Compact versus Complete

Zur Information: Bei den hier getesteten Compact Libraries handelt es sich um die Light Versionen der eigentlichen Libraries. So sind stehen hier pro Instrument eben z.B. nur 5 Artikulationen zur Verfügung, bei den Complete Versionen sind es dagegen 17. Außerdem stehen in der Compact Version wesentlich weniger Funktionen zur Verfügung und das Userinterface ist dementsprechend nicht so umfangreich. Dafür sind die Libraries aber eben auch deutlich günstiger und dürften für die meisten Belange bereits reichen. Die genauen Unterschiede findet ihr auf den jeweiligen Produktseiten des Herstellers oder bei BestService.

Was geht damit so?

Nach dem Hinzufügen der Libraries in Kontakt und dem ersten Aufrufen eines der nki zeigen sich beide Libraires mit einer sehr aufgeräumten und gefälligen Oberfläche, die natürlich bei beiden nahezu identisch ist und nur aus einer Seite besteht. Besonders gelungen finde ich hierbei, dass in der linken oberen Ecke das jeweilige Instrument dargestellt wird. Dabei wird, solange man sich im natürlichen Tonumfang des Instrumentes befindet, die gerade gespielte Note angezeigt. Bewegt man sich außerhalb des normalen Tonumfangs des Instrumentes, was hier tatsächlich möglich ist, wird einem dies durch „extended range“ angezeigt. Nett.

Ansonsten findet sich hier die Belegung der Keyswitches und die Anzeige der gewählten Artikulation und die, auch per Keyswitch umschaltbare Legato oder Polyphonie. Dazu sämtliche verwendbare Effekte. Die, wie auch Note Head, jeweils einzeln zuschaltbar sind.

Chris Hein - Orchestral Brass Compact GUI

Bei den Effekten muss ich jedoch zwei Sachen anmerken:
Zum einen erzeugt der Attack des Transientendesigners für  mich leider keinen hörbaren Unterschied. Und zum anderen darf man sich von der Bezeichnung Ensemble nicht täuschen lassen, auch wenn es im Manual anders steht. Es handelt sich hier nicht um das Hinzufügen zusätzlicher Stimmen (Instanzen), wie man das von anderen Libraries z.B. von Embertone kennt. Vielmehr handelt es sich um einen Chorus Effekt, was m.E. auch deutlich zu hören ist. Da bei der Brass Library noch „echte“ Ensemble nki dabei sind, ist das dort nicht ganz so tragisch. Bei der Winds Library macht sich das aber leider schon negativ bemerkbar.

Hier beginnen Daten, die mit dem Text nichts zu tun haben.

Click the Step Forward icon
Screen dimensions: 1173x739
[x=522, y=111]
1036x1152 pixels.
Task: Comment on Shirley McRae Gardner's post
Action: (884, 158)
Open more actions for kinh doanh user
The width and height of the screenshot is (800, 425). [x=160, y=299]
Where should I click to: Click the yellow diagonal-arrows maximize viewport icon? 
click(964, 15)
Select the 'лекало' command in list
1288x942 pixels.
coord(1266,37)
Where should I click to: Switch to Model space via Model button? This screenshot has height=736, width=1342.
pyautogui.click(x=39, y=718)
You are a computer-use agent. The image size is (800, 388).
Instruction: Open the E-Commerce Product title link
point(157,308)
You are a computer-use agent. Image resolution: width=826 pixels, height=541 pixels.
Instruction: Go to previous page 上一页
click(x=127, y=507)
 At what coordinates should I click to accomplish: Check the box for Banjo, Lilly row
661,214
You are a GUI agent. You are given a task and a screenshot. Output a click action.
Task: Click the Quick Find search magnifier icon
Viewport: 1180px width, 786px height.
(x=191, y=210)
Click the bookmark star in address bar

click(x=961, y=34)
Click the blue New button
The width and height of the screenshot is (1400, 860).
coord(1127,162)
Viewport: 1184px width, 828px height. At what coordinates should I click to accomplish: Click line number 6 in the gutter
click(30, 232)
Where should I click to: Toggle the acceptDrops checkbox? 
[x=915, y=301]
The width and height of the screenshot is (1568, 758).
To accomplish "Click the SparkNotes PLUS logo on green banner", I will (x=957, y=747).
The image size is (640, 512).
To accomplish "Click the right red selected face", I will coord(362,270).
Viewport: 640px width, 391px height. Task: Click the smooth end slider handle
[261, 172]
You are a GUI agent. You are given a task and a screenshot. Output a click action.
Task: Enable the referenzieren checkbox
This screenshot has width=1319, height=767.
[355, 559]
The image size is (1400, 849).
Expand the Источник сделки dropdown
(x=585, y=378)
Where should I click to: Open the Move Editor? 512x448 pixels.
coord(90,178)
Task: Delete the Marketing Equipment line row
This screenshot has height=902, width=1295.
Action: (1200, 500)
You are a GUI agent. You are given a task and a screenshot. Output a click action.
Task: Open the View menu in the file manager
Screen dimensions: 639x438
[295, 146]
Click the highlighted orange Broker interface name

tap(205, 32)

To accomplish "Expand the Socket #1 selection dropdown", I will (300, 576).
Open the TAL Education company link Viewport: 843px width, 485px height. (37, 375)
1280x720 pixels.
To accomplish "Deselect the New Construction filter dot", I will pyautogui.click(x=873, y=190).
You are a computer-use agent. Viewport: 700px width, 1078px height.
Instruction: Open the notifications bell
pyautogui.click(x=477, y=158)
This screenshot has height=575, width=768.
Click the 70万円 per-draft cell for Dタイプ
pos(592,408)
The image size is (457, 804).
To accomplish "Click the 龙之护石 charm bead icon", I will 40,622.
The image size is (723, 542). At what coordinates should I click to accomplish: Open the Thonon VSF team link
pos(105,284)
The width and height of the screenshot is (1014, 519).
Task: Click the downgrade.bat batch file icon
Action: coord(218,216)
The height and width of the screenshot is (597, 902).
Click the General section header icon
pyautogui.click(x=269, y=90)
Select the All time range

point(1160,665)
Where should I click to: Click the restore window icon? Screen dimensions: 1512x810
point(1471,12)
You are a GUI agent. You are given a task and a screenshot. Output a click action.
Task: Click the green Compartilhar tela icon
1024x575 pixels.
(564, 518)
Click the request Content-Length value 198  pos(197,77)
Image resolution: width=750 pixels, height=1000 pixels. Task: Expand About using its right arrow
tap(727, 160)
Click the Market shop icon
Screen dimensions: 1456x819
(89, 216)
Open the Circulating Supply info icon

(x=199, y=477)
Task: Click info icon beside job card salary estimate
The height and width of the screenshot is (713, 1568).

Ansonsten lässt sich hier noch das als LFO ausgeführte und per Modwheel oder Controller steuerbare und realistisch wirkende Vibrato einstellen.

Ebenso lässt sich hier die Dynamiksteuerung der 6 verschiedenen Dynamiclayer konfigurieren, die auch immer gleichzeitig beim Spielen in Echtzeit angezeigt wird. Dabei lässt sich auswählen, ob die Dynamik per Velocity, Controller (X-Fade genannt) oder einer Mischung aus beidem bestimmt wird. Eine sehr gelungene Lösung. Insbesondre, da man immer sehen kann, in welchem Layer man gerade unterwegs ist.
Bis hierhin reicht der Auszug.